Copy out every line of the records below word for word, leaving out the pictures.

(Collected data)
-------------------------

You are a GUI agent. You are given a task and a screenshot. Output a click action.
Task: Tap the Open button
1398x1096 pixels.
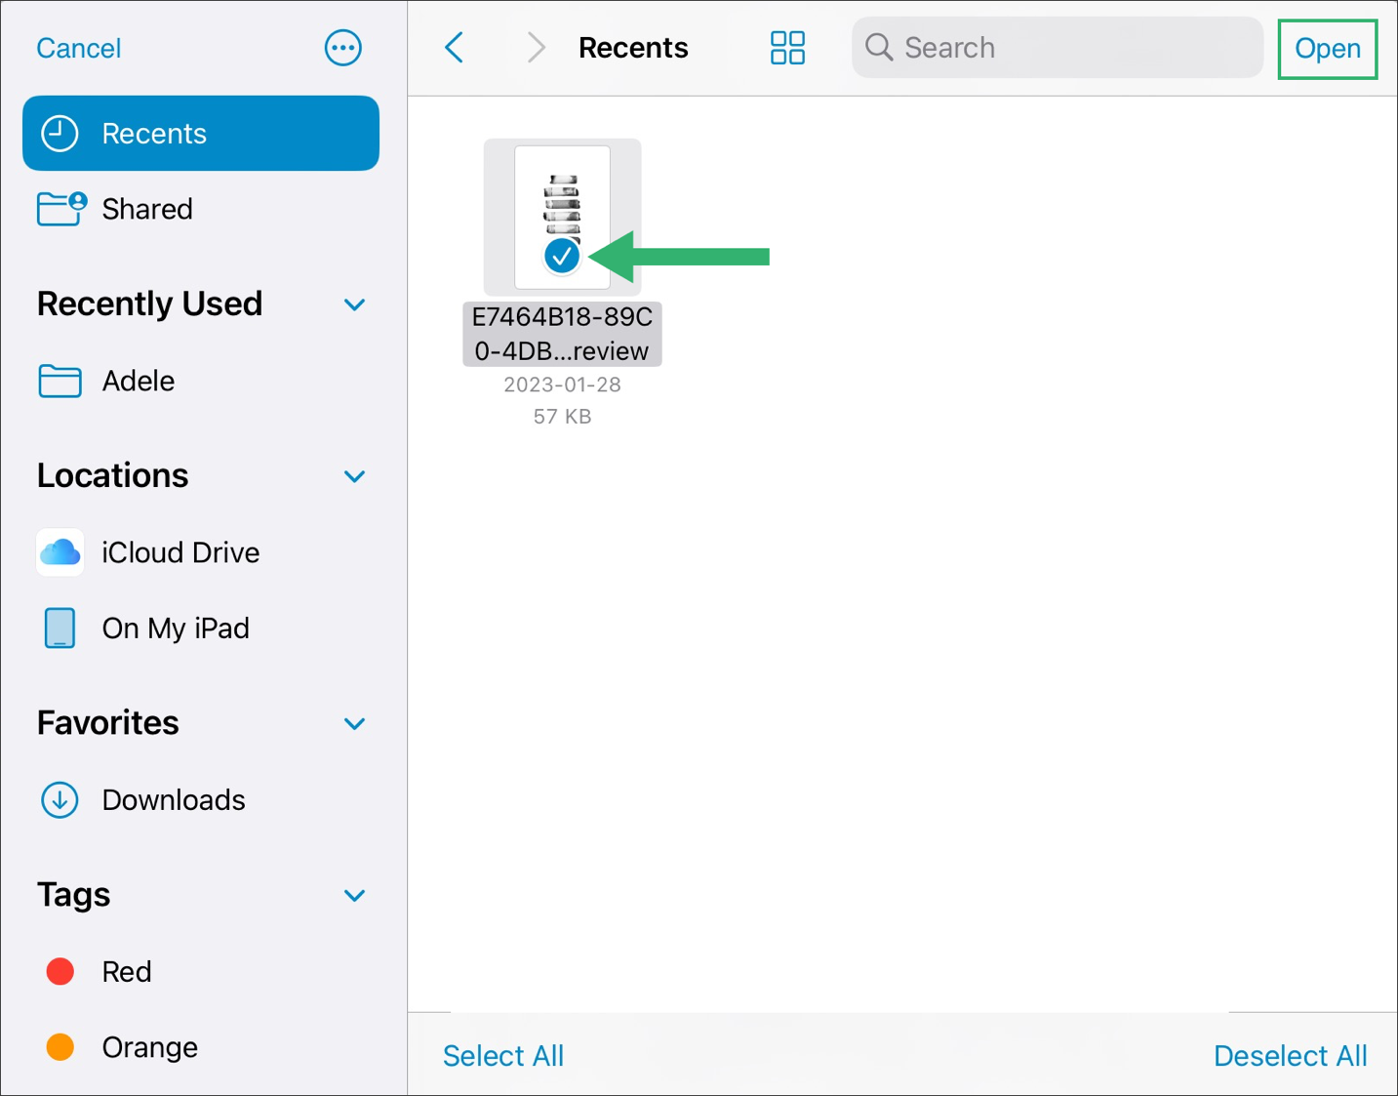[x=1328, y=48]
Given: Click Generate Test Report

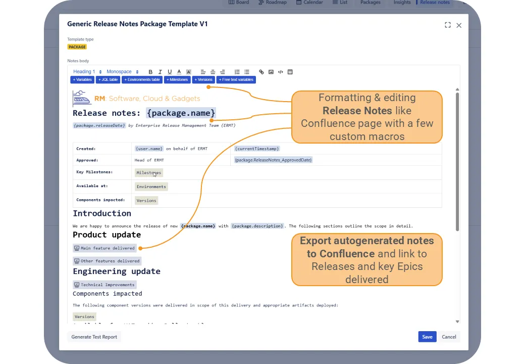Looking at the screenshot, I should tap(94, 337).
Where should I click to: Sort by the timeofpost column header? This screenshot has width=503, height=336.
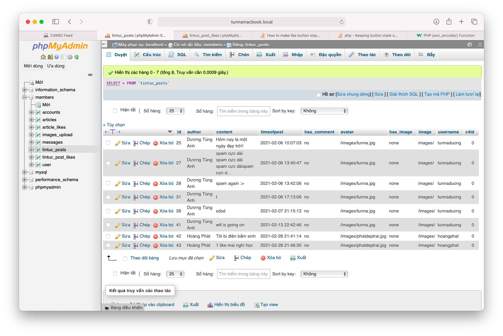(272, 132)
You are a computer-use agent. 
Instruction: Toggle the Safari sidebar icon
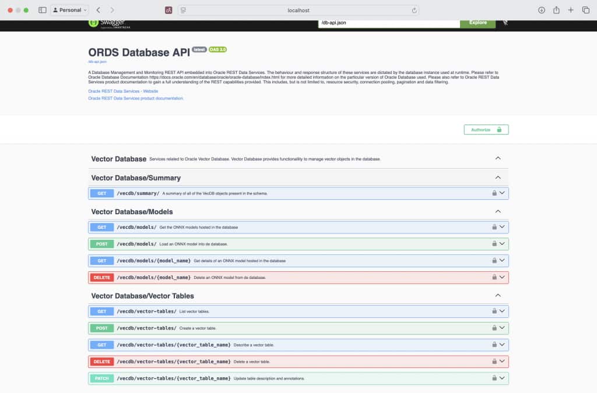[x=42, y=9]
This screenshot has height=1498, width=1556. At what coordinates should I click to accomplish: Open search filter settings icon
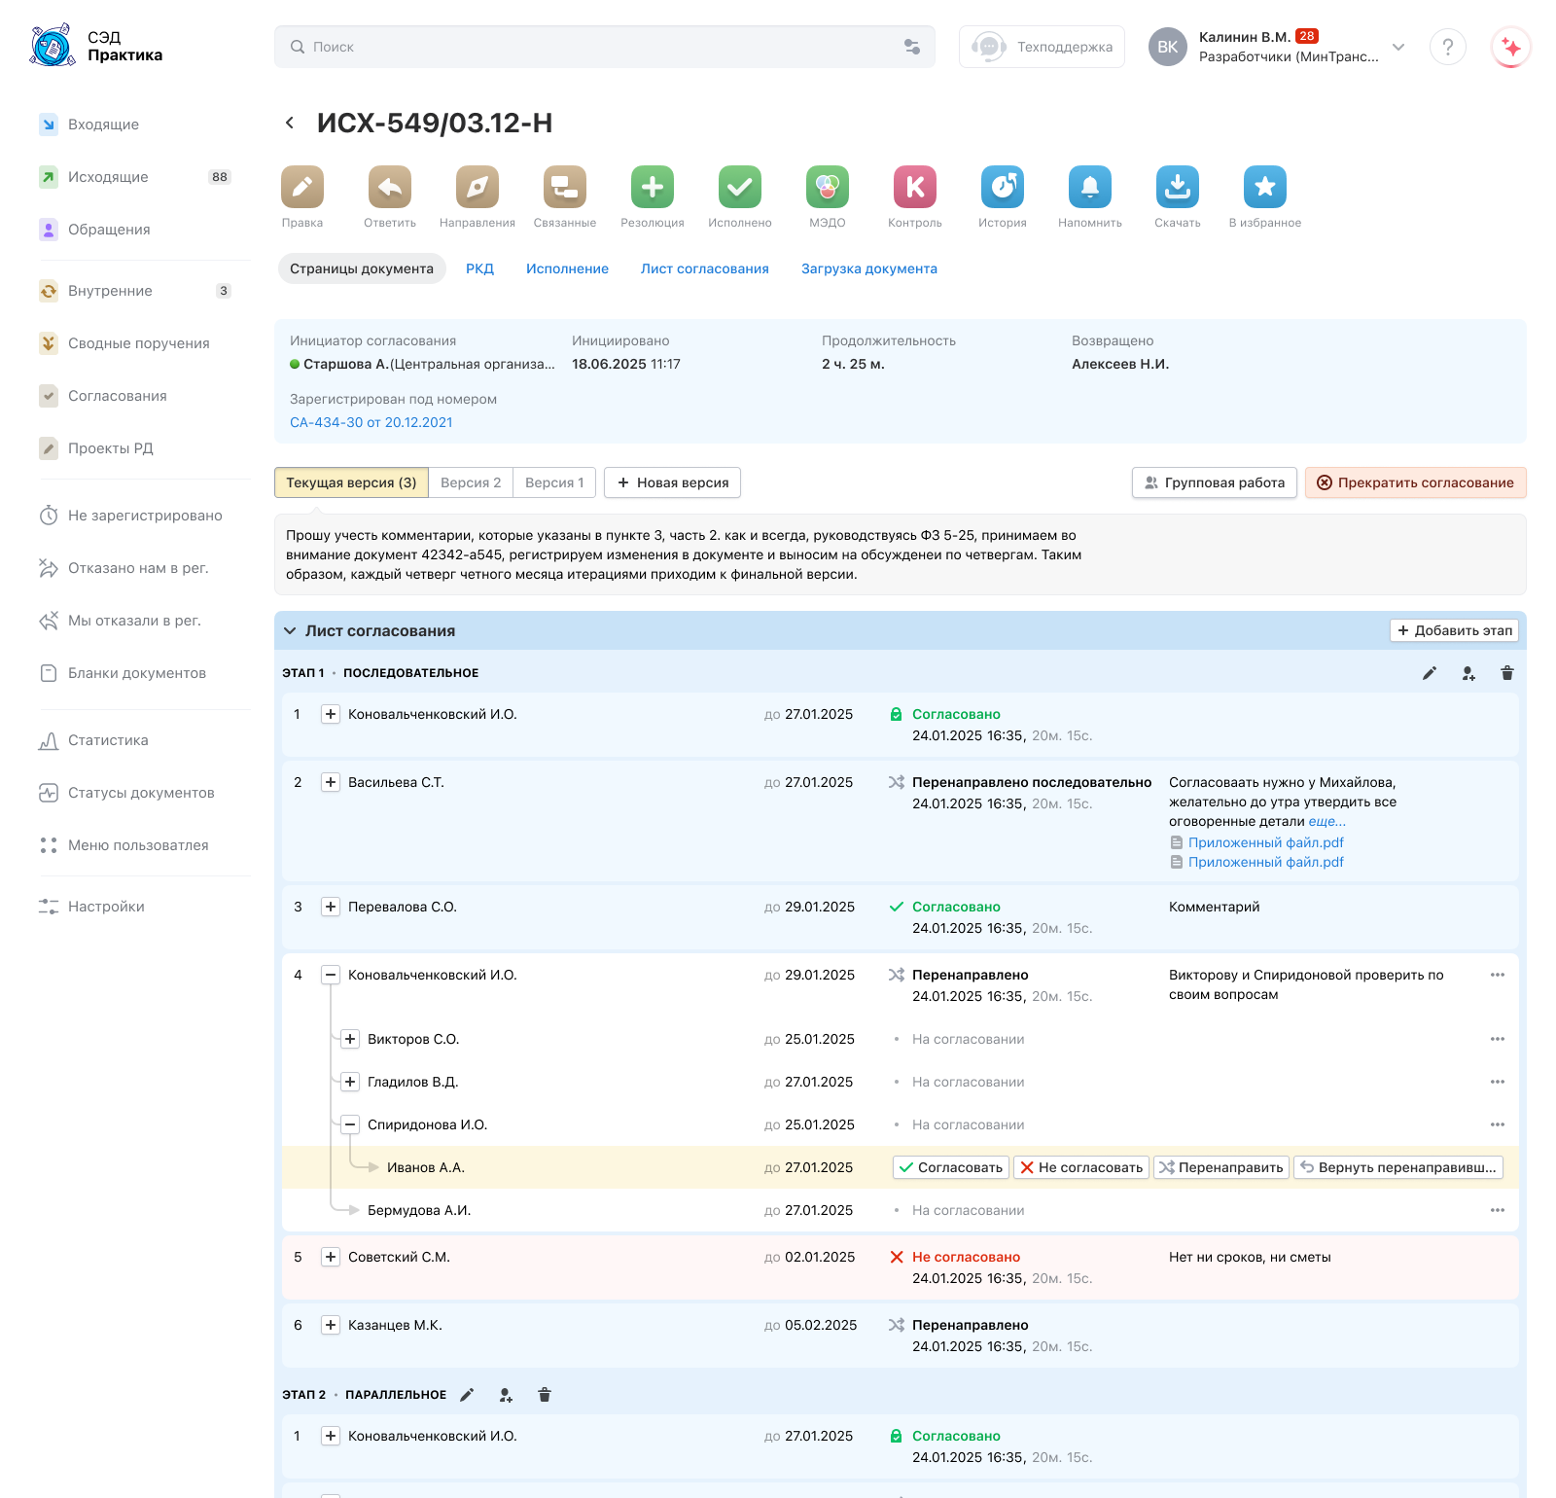(912, 47)
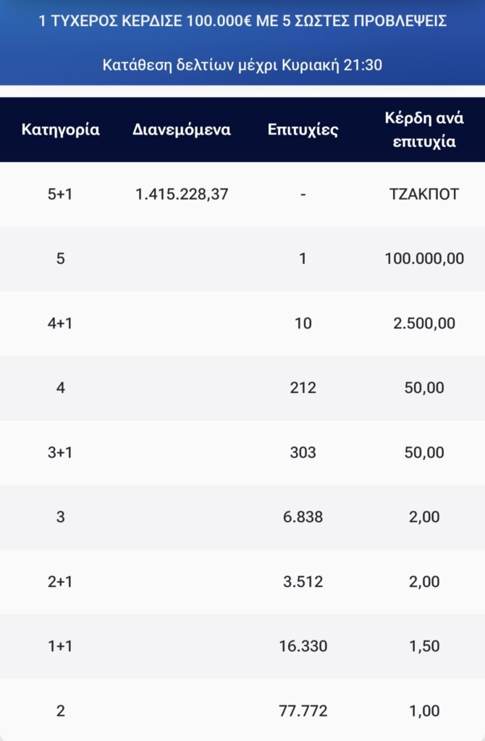Click the 1,50 winnings value

424,646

-------------------------

:: Answer for this exercise ::
You are a GUI agent. You are given a task and a screenshot. Output a click action.
Task: Tap the Open button
1398x1096 pixels.
[x=1328, y=48]
Given: Click Generate Test Report

Looking at the screenshot, I should tap(94, 337).
Where should I click to: Sort by the timeofpost column header? This screenshot has width=503, height=336.
(272, 132)
You are a computer-use agent. 
Instruction: Toggle the Safari sidebar icon
[x=42, y=9]
This screenshot has height=1498, width=1556. At what coordinates should I click to accomplish: Open search filter settings icon
(912, 47)
Click the 1,50 winnings value

424,646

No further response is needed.